Systematic Engineering of Komagataella phaffii for Efficient Production of Sweet‐Tasting Protein Brazzein

ABSTRACT Excessive sugar consumption is associated with metabolic disorders such as obesity and diabetes, prompting the search for healthier alternatives. Sweet‐tasting proteins offer high sweetness, safety, and low caloric content, making them promising sugar substitutes. However, their application is hindered by limited natural abundance and challenging extraction processes from plant sources. In this study, the microorganism‐based sweet‐tasting protein was explored.
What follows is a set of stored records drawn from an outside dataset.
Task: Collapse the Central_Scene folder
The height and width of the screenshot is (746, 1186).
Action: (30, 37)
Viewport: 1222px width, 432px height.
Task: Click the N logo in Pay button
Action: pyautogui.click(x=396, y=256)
Brazzein was first verified as an expressible protein for production using the Komagataella phaffii expression system. Through the evaluation of promoters and signal peptides, the P AOX1 →SP 0030 → PbBRZ →T das1 expression cassette was identified as optimal for brazzein production. Via the optimization of brazzein gene copy number and the modulation of protein translation, folding, and degradation processes, brazzein production was further improved to 113.24 and 166.54 mg/L, respectively. By performing fed‐batch fermentation in a 5 L bioreactor, the engineered strain produced brazzein at a titer of 639.11 mg/L. This is the highest level for microbial brazzein production. These findings highlight the effectiveness of our strain optimization strategies and provide a foundation for the industrial application of sweet‐tasting proteins.